§ **Exercise details**
When copying the data, keep every line exactly the same.

(Data items)
____________________
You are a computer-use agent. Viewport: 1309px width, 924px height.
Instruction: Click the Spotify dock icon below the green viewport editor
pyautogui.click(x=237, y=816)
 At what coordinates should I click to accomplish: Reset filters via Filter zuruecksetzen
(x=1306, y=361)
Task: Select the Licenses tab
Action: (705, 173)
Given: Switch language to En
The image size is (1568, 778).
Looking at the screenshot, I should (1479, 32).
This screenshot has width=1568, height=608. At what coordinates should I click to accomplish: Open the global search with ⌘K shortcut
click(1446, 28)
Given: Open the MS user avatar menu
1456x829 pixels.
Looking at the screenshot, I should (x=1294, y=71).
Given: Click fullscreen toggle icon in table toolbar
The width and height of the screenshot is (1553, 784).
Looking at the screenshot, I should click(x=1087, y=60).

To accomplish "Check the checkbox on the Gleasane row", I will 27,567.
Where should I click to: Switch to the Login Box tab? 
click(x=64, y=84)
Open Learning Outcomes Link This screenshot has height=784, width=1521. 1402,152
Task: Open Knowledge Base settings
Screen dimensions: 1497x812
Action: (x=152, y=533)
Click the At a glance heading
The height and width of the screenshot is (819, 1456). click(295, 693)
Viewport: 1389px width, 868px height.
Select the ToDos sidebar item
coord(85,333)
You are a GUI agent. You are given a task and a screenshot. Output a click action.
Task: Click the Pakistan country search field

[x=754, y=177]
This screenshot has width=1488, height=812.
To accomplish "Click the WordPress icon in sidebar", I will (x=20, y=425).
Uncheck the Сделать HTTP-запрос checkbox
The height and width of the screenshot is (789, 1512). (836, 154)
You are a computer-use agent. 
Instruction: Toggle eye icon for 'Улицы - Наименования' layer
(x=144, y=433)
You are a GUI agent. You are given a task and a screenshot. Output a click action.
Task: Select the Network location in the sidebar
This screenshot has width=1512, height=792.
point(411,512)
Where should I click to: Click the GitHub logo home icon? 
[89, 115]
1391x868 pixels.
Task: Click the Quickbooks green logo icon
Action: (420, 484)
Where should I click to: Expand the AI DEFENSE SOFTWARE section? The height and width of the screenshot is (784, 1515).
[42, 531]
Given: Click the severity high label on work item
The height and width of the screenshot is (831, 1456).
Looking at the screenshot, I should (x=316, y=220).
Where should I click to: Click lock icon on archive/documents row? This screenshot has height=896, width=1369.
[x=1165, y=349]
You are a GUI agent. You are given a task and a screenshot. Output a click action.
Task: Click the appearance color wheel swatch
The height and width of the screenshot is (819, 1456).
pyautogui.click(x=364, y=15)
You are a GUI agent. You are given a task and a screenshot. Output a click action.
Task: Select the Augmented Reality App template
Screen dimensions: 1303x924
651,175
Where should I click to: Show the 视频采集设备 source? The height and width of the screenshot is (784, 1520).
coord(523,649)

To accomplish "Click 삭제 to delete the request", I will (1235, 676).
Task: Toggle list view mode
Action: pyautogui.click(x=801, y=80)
____________________
§ **Result for this exercise**
You are a computer-use agent. Viewport: 1309px width, 924px height.
Instruction: Click the Spotify dock icon below the green viewport editor
pyautogui.click(x=237, y=816)
 At what coordinates should I click to accomplish: Reset filters via Filter zuruecksetzen
(x=1306, y=361)
Task: Select the Licenses tab
Action: (705, 173)
Given: Switch language to En
The image size is (1568, 778).
Looking at the screenshot, I should (1479, 32).
This screenshot has width=1568, height=608. At what coordinates should I click to accomplish: Open the global search with ⌘K shortcut
click(1446, 28)
Given: Open the MS user avatar menu
1456x829 pixels.
Looking at the screenshot, I should (x=1294, y=71).
Given: Click fullscreen toggle icon in table toolbar
The width and height of the screenshot is (1553, 784).
Looking at the screenshot, I should click(x=1087, y=60).

To accomplish "Check the checkbox on the Gleasane row", I will 27,567.
Where should I click to: Switch to the Login Box tab? 
click(x=64, y=84)
Open Learning Outcomes Link This screenshot has height=784, width=1521. 1402,152
Task: Open Knowledge Base settings
Screen dimensions: 1497x812
Action: (x=152, y=533)
Click the At a glance heading
The height and width of the screenshot is (819, 1456). click(295, 693)
Viewport: 1389px width, 868px height.
Select the ToDos sidebar item
coord(85,333)
You are a GUI agent. You are given a task and a screenshot. Output a click action.
Task: Click the Pakistan country search field

[x=754, y=177]
This screenshot has width=1488, height=812.
To accomplish "Click the WordPress icon in sidebar", I will (x=20, y=425).
Uncheck the Сделать HTTP-запрос checkbox
The height and width of the screenshot is (789, 1512). (836, 154)
You are a computer-use agent. 
Instruction: Toggle eye icon for 'Улицы - Наименования' layer
(x=144, y=433)
You are a GUI agent. You are given a task and a screenshot. Output a click action.
Task: Select the Network location in the sidebar
This screenshot has width=1512, height=792.
point(411,512)
Where should I click to: Click the GitHub logo home icon? 
[89, 115]
1391x868 pixels.
Task: Click the Quickbooks green logo icon
Action: (420, 484)
Where should I click to: Expand the AI DEFENSE SOFTWARE section? The height and width of the screenshot is (784, 1515).
[42, 531]
Given: Click the severity high label on work item
The height and width of the screenshot is (831, 1456).
Looking at the screenshot, I should (x=316, y=220).
Where should I click to: Click lock icon on archive/documents row? This screenshot has height=896, width=1369.
[x=1165, y=349]
You are a GUI agent. You are given a task and a screenshot. Output a click action.
Task: Click the appearance color wheel swatch
The height and width of the screenshot is (819, 1456).
pyautogui.click(x=364, y=15)
You are a GUI agent. You are given a task and a screenshot. Output a click action.
Task: Select the Augmented Reality App template
Screen dimensions: 1303x924
651,175
Where should I click to: Show the 视频采集设备 source? The height and width of the screenshot is (784, 1520).
coord(523,649)

To accomplish "Click 삭제 to delete the request", I will (1235, 676).
Task: Toggle list view mode
Action: pyautogui.click(x=801, y=80)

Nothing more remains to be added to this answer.